### [What to work on]
Exact wording is needed for every line from the one holding "The image size is (934, 471)." to the end of the records below; write those lines out and omit the pictures.

### [Records to use]
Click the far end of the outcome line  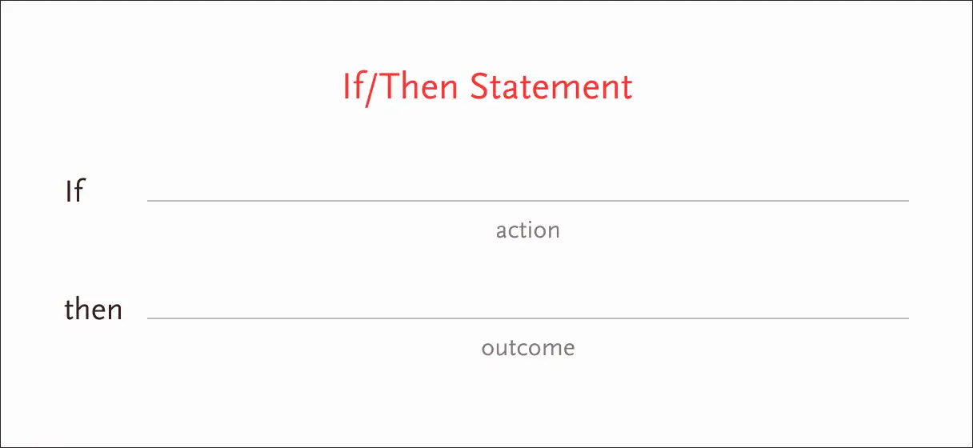click(x=906, y=318)
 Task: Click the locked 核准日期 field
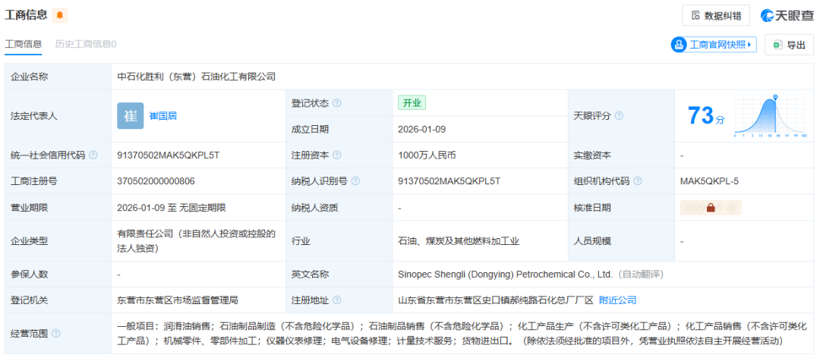coord(711,207)
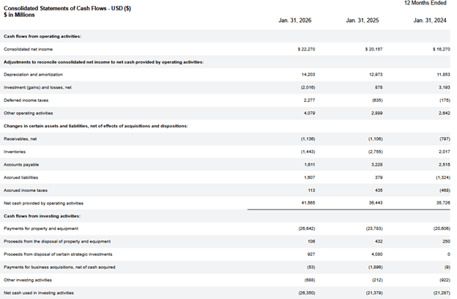Screen dimensions: 457x299
Task: Click the Net cash provided by operating activities label
Action: coord(43,203)
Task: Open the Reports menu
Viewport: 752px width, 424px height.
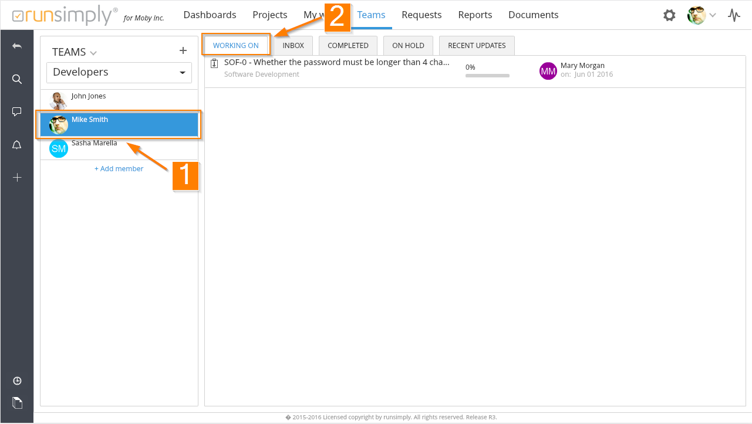Action: 475,15
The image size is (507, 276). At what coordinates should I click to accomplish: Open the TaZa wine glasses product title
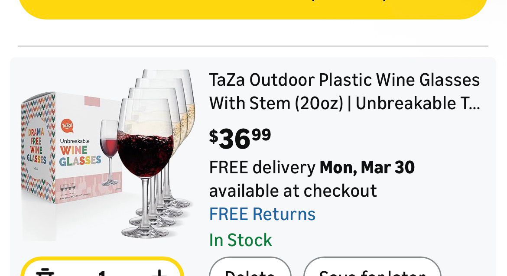tap(345, 91)
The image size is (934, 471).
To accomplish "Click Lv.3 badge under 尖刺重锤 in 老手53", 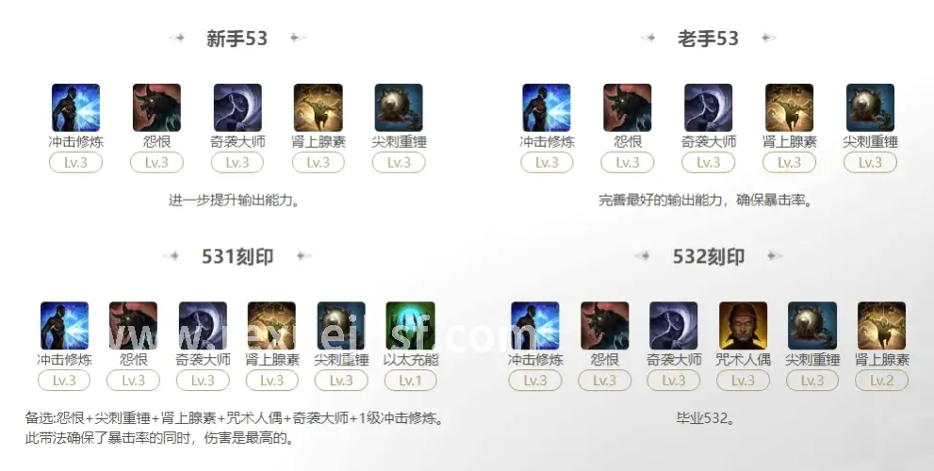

### [Exercise output]
The image size is (934, 471).
To accomplish "Click Lv.3 badge under 尖刺重锤 in 老手53", 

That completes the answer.